Venturing Out Of The Woods

DEC Gives City Residents Tips To Avoid Attracting Bears

A black bear was sighted June 12, near Foote Avenue, just south of the city limits, near the Kwik Fill gas station running across the street. Submitted photo

Bears seem to be everywhere in southern Chautauqua County lately.

Area residents with their cell phones at the ready, or the help of a security camera, have caught bears swimming in Chautauqua Lake, crossing the road near the Foote Avenue Kwik Fill or ambling about in downtown Jamestown.

“I was driving home when a black bear ran across the road on Foote Avenue,” said Shelly Lindquist, a resident of Jamestown. “It was in broad daylight; I couldn’t believe it.”

The only common denominator is that the bears are being seen in areas they don’t usually frequent, almost exclusively near human dwellings and habitation.

“Please do not feed the bears” is part of the warning issued by the state Department of Conservation officials in an email, received Friday.

A large, black bear is pictured running across Foote Avenue, near the Kwik Fill gas station, recently. Black bear sightings are on the rise in Jamestown. Submitted photo

As cute and cuddly as bears may appear, DEC officials advise bears are still wild and free animals and should be respected. New York law requires that residents and visitors not only not feed or interact with these protected creatures, but there should be no interactions with them in any way. According to dec.ny.gov, the deliberate, intentional feeding of black bears is prohibited. The incidental, indirect feeding of black bears becomes unlawful once the department has issued a written warning.

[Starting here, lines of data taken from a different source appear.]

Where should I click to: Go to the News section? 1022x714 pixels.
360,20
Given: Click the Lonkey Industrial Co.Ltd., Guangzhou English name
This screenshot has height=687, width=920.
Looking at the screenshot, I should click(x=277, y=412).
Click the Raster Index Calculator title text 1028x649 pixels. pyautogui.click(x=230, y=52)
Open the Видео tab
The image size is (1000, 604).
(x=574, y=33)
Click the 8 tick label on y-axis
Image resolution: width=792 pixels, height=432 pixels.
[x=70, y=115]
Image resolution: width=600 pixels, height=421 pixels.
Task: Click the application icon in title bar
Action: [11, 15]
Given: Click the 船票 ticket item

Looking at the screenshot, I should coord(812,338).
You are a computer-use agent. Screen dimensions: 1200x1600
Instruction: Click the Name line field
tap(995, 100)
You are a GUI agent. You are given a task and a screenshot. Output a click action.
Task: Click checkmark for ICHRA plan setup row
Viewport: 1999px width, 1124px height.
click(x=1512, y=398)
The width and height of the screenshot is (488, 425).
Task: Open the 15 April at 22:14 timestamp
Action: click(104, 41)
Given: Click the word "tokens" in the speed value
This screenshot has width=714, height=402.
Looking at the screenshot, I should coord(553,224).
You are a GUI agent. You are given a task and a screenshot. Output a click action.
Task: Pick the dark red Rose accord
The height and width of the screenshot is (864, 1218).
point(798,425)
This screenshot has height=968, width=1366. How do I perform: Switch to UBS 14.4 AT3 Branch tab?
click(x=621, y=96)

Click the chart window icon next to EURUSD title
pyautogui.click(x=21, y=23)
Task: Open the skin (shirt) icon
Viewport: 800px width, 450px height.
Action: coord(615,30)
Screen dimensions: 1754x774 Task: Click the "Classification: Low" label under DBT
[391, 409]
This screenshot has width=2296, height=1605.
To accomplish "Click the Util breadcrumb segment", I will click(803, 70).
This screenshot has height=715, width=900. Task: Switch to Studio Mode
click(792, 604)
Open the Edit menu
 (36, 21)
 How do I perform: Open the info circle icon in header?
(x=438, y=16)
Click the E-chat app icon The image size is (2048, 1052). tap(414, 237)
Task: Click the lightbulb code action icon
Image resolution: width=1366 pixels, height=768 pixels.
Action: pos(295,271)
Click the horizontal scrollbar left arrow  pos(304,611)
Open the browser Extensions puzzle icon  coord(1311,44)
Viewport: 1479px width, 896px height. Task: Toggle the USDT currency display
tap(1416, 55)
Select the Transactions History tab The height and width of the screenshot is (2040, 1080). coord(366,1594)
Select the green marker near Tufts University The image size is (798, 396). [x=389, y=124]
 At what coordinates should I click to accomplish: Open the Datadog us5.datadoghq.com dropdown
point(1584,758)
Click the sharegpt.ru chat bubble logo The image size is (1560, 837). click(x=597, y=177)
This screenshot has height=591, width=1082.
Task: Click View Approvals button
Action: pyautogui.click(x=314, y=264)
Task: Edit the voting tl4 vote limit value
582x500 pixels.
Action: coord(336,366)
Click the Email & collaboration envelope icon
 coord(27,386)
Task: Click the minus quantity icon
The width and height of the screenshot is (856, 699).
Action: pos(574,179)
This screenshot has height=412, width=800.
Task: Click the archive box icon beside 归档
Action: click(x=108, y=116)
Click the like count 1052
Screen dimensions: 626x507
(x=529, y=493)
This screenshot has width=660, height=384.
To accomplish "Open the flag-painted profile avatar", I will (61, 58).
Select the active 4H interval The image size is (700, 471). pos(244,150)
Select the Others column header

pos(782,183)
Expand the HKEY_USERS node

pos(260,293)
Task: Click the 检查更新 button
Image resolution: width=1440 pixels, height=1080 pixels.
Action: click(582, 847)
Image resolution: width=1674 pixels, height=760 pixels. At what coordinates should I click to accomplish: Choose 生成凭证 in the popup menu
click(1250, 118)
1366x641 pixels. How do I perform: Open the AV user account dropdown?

“As New York’s bear population increased over the past two decades, their range also increased. It is not uncommon for young bears dispersing from their birth range in the spring to wander into or through developed areas,” T.J. Pignataro, assistant public information officer for the state Department of Environmental Conservation wrote in an email received Friday. “The same guidance and advice for living with bears that has worked in countless locations across the region and state also apply to suburban and urban environments. Frequently, humans unknowingly create potential food sources for bears. This may attract bears into close proximity with residential areas and subsequently result in human-bear conflicts. Most conflicts with bears in New York can be resolved or minimized by removing or adequately securing whatever served to attract them. The most common items that attract bears to residential areas are food sources like unsecured garbage, bird feeders, feeding pets outside, and messy grills.”

The rash of recent bear sightings has spurred Jamestown City Council to ask residents for assistance in mitigating bear encounters in the city. In a May 15 Post-Journal article, Joe Paterniti, R-Ward 4, said city officials were requesting residents remove bird feeders from their properties after bear sightings began being reported.

“Those of us that live on the west side near Ellicott have been inundated with Ring Doorbell sightings and postings of, not one, but up to four bears,” he said. “The bears appear to be young ones and a mother. They are small ones, but a mother bear will protect her cubs.”

The DEC has compiled a list of “do’s and don’ts” to help mitigate and minimize human v. bear encounters.

– Remove bird feeders. Bird feed such as suet and seeds are an extraordinarily strong attraction for bears, even if they cannot reach them.

– Secure all trash cans. Garbage is extremely attractive to bears. It should always be kept in sealed garbage cans inside a sturdy building like a garage or shed. Anything with an odor can attract a bear. Burning garbage is illegal in many municipalities, and may increase its attractiveness to bears.

– Mask garbage odors with ammonia-soaked rags; if you have curbside garbage pickup- take out trash just before your scheduled pickup. Do not put garbage at the curb the night before; do not place meat or bones in compost piles.

– Remove the grease can from grills after every use. Turn the grill on “high” for several minutes after you are done cooking to burn residual odors off the grill; do not place food outside to attract wildlife.

– Any food items used to attract birds, squirrels, or other wildlife will also attract bears; do not feed pets outside. Leftover food or even an empty dish can attract a bear.

– Electric Fencing is an effective tool for keeping bears out of apiaries, chicken coops, compost, and gardens; do not operate refrigerators or freezers outside or on porches -bears can smell what is inside.

Additionally, when a nuisance bear presents an immediate danger to public safety, call 911; If a bear is damaging property or is reluctant to leave the area, but the situation is not an emergency, call the regional wildlife office during business hours, or the DEC Law Enforcement Dispatch Center at 1-844-332-3267; in these non-emergency incidents, DEC reminds callers to stay quiet, move slowly, and observe only from a distance until ECOs or wildlife staff arrive.